**WORK ORDER**. Record by record, give the entire listing again exactly.

**EXERCISE DATA**.
#####

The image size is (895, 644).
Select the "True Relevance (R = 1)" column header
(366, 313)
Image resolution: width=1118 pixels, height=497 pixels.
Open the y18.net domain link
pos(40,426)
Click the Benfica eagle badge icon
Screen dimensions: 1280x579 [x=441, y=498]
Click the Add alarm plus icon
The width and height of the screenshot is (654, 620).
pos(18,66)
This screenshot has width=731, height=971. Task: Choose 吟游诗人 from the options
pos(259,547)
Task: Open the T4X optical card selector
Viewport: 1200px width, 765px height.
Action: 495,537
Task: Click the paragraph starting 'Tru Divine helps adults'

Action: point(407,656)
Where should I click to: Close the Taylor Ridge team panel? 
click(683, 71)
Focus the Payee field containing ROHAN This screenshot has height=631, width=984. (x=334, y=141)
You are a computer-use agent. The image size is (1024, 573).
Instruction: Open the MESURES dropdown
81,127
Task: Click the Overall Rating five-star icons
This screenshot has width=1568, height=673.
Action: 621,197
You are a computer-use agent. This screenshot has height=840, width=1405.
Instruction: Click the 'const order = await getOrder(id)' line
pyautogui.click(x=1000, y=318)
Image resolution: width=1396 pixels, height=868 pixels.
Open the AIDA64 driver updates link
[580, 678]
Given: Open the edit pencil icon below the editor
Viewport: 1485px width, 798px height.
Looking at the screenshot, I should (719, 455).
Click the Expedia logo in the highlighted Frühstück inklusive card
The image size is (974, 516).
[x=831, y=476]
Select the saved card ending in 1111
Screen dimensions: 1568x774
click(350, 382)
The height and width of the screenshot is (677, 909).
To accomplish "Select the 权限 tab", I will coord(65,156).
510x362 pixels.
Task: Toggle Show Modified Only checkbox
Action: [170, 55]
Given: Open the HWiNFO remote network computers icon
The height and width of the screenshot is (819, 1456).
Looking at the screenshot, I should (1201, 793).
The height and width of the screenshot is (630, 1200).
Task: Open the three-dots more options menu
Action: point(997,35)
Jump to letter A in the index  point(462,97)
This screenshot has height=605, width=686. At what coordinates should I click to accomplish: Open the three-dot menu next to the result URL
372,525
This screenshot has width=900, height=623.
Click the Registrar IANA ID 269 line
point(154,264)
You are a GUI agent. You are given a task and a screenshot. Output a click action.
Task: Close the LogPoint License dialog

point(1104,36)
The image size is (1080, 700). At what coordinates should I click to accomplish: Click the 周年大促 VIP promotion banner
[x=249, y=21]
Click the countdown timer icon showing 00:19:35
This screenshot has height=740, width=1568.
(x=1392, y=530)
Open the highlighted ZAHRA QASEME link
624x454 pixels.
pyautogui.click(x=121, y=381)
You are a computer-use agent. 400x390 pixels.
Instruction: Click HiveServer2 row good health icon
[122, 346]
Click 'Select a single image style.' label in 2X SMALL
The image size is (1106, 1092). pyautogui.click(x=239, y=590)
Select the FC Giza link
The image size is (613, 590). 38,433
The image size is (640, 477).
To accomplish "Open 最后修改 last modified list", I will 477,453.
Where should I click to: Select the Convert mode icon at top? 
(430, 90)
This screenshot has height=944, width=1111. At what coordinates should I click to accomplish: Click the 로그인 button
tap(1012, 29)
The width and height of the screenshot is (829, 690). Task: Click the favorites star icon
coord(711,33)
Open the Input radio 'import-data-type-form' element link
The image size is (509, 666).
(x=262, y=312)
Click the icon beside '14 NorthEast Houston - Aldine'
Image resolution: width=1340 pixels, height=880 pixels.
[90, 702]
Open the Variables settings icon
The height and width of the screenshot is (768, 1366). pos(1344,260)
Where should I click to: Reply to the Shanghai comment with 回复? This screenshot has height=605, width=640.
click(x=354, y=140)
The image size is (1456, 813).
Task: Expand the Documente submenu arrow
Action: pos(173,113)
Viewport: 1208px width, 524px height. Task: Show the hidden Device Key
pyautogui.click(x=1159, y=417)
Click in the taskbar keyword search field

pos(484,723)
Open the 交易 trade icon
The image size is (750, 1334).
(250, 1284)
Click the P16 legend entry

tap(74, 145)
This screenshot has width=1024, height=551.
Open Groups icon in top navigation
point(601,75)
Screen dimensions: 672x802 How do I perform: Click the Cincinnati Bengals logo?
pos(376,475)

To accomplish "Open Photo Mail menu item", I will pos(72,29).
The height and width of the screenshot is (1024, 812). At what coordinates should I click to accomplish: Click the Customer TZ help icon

#####

**WRITTEN ANSWER**.
The image size is (895, 644).
Select the "True Relevance (R = 1)" column header
(366, 313)
Image resolution: width=1118 pixels, height=497 pixels.
Open the y18.net domain link
pos(40,426)
Click the Benfica eagle badge icon
Screen dimensions: 1280x579 [x=441, y=498]
Click the Add alarm plus icon
The width and height of the screenshot is (654, 620).
pos(18,66)
This screenshot has width=731, height=971. Task: Choose 吟游诗人 from the options
pos(259,547)
Task: Open the T4X optical card selector
Viewport: 1200px width, 765px height.
Action: 495,537
Task: Click the paragraph starting 'Tru Divine helps adults'

Action: point(407,656)
Where should I click to: Close the Taylor Ridge team panel? 
click(683, 71)
Focus the Payee field containing ROHAN This screenshot has height=631, width=984. (x=334, y=141)
You are a computer-use agent. The image size is (1024, 573).
Instruction: Open the MESURES dropdown
81,127
Task: Click the Overall Rating five-star icons
This screenshot has width=1568, height=673.
Action: 621,197
You are a computer-use agent. This screenshot has height=840, width=1405.
Instruction: Click the 'const order = await getOrder(id)' line
pyautogui.click(x=1000, y=318)
Image resolution: width=1396 pixels, height=868 pixels.
Open the AIDA64 driver updates link
[580, 678]
Given: Open the edit pencil icon below the editor
Viewport: 1485px width, 798px height.
Looking at the screenshot, I should (719, 455).
Click the Expedia logo in the highlighted Frühstück inklusive card
The image size is (974, 516).
[x=831, y=476]
Select the saved card ending in 1111
Screen dimensions: 1568x774
click(350, 382)
The height and width of the screenshot is (677, 909).
To accomplish "Select the 权限 tab", I will coord(65,156).
510x362 pixels.
Task: Toggle Show Modified Only checkbox
Action: [170, 55]
Given: Open the HWiNFO remote network computers icon
The height and width of the screenshot is (819, 1456).
Looking at the screenshot, I should (1201, 793).
The height and width of the screenshot is (630, 1200).
Task: Open the three-dots more options menu
Action: point(997,35)
Jump to letter A in the index  point(462,97)
This screenshot has height=605, width=686. At what coordinates should I click to accomplish: Open the three-dot menu next to the result URL
372,525
This screenshot has width=900, height=623.
Click the Registrar IANA ID 269 line
point(154,264)
You are a GUI agent. You are given a task and a screenshot. Output a click action.
Task: Close the LogPoint License dialog

point(1104,36)
The image size is (1080, 700). At what coordinates should I click to accomplish: Click the 周年大促 VIP promotion banner
[x=249, y=21]
Click the countdown timer icon showing 00:19:35
This screenshot has height=740, width=1568.
(x=1392, y=530)
Open the highlighted ZAHRA QASEME link
624x454 pixels.
pyautogui.click(x=121, y=381)
You are a computer-use agent. 400x390 pixels.
Instruction: Click HiveServer2 row good health icon
[122, 346]
Click 'Select a single image style.' label in 2X SMALL
The image size is (1106, 1092). pyautogui.click(x=239, y=590)
Select the FC Giza link
The image size is (613, 590). 38,433
The image size is (640, 477).
To accomplish "Open 最后修改 last modified list", I will 477,453.
Where should I click to: Select the Convert mode icon at top? 
(430, 90)
This screenshot has height=944, width=1111. At what coordinates should I click to accomplish: Click the 로그인 button
tap(1012, 29)
The width and height of the screenshot is (829, 690). Task: Click the favorites star icon
coord(711,33)
Open the Input radio 'import-data-type-form' element link
The image size is (509, 666).
(x=262, y=312)
Click the icon beside '14 NorthEast Houston - Aldine'
Image resolution: width=1340 pixels, height=880 pixels.
[90, 702]
Open the Variables settings icon
The height and width of the screenshot is (768, 1366). pos(1344,260)
Where should I click to: Reply to the Shanghai comment with 回复? This screenshot has height=605, width=640.
click(x=354, y=140)
The image size is (1456, 813).
Task: Expand the Documente submenu arrow
Action: pos(173,113)
Viewport: 1208px width, 524px height. Task: Show the hidden Device Key
pyautogui.click(x=1159, y=417)
Click in the taskbar keyword search field

pos(484,723)
Open the 交易 trade icon
The image size is (750, 1334).
(250, 1284)
Click the P16 legend entry

tap(74, 145)
This screenshot has width=1024, height=551.
Open Groups icon in top navigation
point(601,75)
Screen dimensions: 672x802 How do I perform: Click the Cincinnati Bengals logo?
pos(376,475)

To accomplish "Open Photo Mail menu item", I will pos(72,29).
The height and width of the screenshot is (1024, 812). At what coordinates should I click to accomplish: Click the Customer TZ help icon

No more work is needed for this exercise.